I'm often miffed at the suggestion that my stance is particularly extremist. According to some critics, materialistic naturalism is an excessive interpretation of reality. It's a stretch. They submit that its overall judgment is reaching far beyond the tally of what's known and what isn't. It's displaying its own type of dogmatism: clinging too rigidly to stark principles. It's declaring a larger pattern that isn't really present.
This disagreement about who's stretching further is a useful clue about fundamental differences. It highlights the split in our assumptions about the proper neutral starting point of belief. When two stances have little overlap, the temptation is to hold up a weak mixture of the two as the obvious default, i.e. the most minimal and impartial position. Like in two-party politics, the midpoint between the two poles receives the label of "moderate center". As the poles change, the center becomes something else. I gladly admit that according to their perceived continuum of beliefs about the supernatural domain's level of activity and importance, mine lies closer to one of the clear-headed ends than to something mushier.

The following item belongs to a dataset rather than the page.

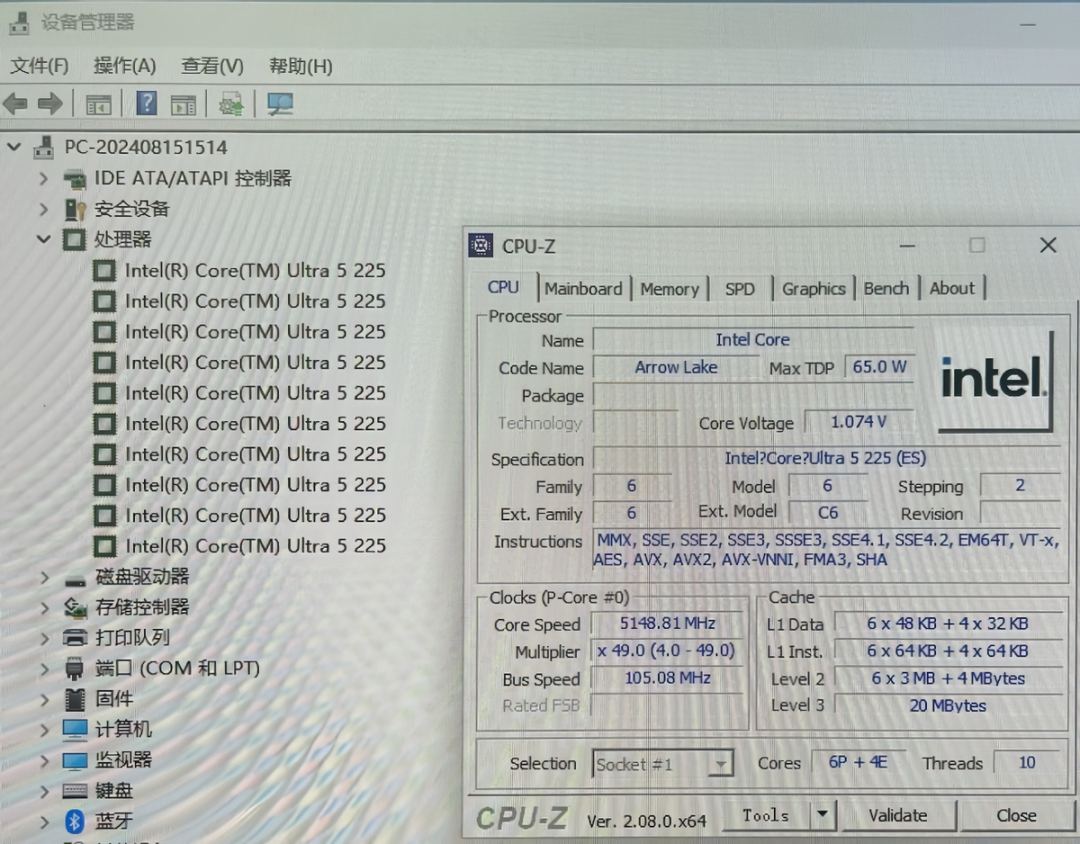Switch to the Mainboard tab
The height and width of the screenshot is (844, 1080).
point(583,289)
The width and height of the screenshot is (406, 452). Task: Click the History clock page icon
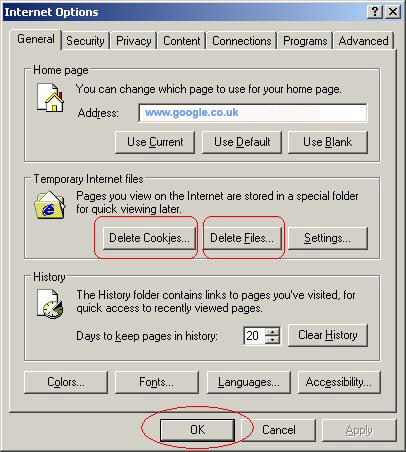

From my standpoint, their first mistake is imposing the wrong continuum. Applying it to me is like saying that the length of my fingernails is minuscule next to a meter stick. Although a continuum can be drawn to categorize me as having an extreme stance, the attempt doesn't deserve attention until the continuum itself is defended. It's not enough to decree that people more or less radical depending on how much their stance differs from yours. For a subjective estimation to be worth hearing, the relative basis for the estimation needs to be laid out fairly. Part of that is acknowledging the large role played by culture. Rarities in one culture might be commonplace in a second. Many times, perhaps most of the time, the customary continuum of "normal" belief isn't universal but a reflection of the setting.
The good news is that the preferable alternative isn't strange or complicated: it's the same kind of continuum of belief that works so wonderfully in myriad contexts besides this one. This kind begins with the stance that people have before they've heard of the belief. This beginning stance is perfect uncertainty about the belief's accuracy. It's at 0, neither positive nor negative.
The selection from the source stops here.